For many, driving is part of everyday life. As we age, it can be an important way of maintaining mobility and autonomy. By monitoring subtle changes in driving style, a simple GPS tracker could help identify early-stage Alzheimer’s disease.
Worldwide, 50 million people are living with dementia. This number is projected to rise to 152 million by 2050, with 60 to 80% of cases attributed to Alzheimer’s disease (AD).
Scientists believe that subtle cognitive changes occur decades before noticeable symptoms and a clinical diagnosis. In the absence of a cure for AD, spotting these changes early could provide opportunities to slow disease progression and delay, or even prevent, more dramatic cognitive decline.
But identifying ‘pre-clinical AD’ without medical testing is not easy. Slight cognitive changes happening over long periods generally go unnoticed, but can affect complex behaviours such as spatial navigation and driving. While such changes might seem insignificant, measuring them as part of a regular activity could help identify pre-clinical AD before it progresses.
Knowing this, Sayeh Bayat, a PhD candidate in Biomedical Engineering at the University of Toronto, and a team of US and Canadian researchers set about testing whether in-vehicle GPS trackers could distinguish between drivers with and without preclinical AD.

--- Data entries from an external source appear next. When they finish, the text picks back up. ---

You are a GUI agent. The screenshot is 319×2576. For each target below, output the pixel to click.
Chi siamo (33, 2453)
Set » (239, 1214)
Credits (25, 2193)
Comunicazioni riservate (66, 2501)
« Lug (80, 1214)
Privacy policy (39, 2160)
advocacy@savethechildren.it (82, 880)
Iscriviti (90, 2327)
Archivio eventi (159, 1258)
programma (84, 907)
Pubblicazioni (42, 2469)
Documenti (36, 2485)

The answer was an overwhelming yes.
The researchers installed GPS trackers in the vehicles of 139 cognitively normal older drivers from Missouri. The group of over-65-year-olds included 64 individuals with pre-clinical AD as determined by cerebrospinal fluid testing.
Having closely monitored the group for one year, the team identified driving characteristics linked to early-stage Alzheimer’s. Drivers with preclinical AD were more likely to drive with abrupt ‘jerky’ movements and at slower speeds. They also tended to make fewer trips at night, visit fewer destinations, and travel shorter distances.
With these data, the researchers designed a machine learning model that can correctly predict pre-clinical Alzheimer’s in 88% of cases, using just age and GPS data.
“How people move within their daily environments, ranging from the places they visit to how they drive, can tell us a lot about their health,” Bayat told BBC News. “Using these very few indicators… you can really, with very high confidence, identify whether a person has pre-clinical Alzheimer’s disease or not.”
As subtle changes are hard to detect, these data need to be gathered over long periods of time.
While larger and more diverse studies are needed, this low-cost, non-invasive approach has huge potential for identifying pre-clinical AD. In time, as treatments for early Alzheimer’s emerge, GPS tracking could inform treatment plans before significant cognitive decline occurs.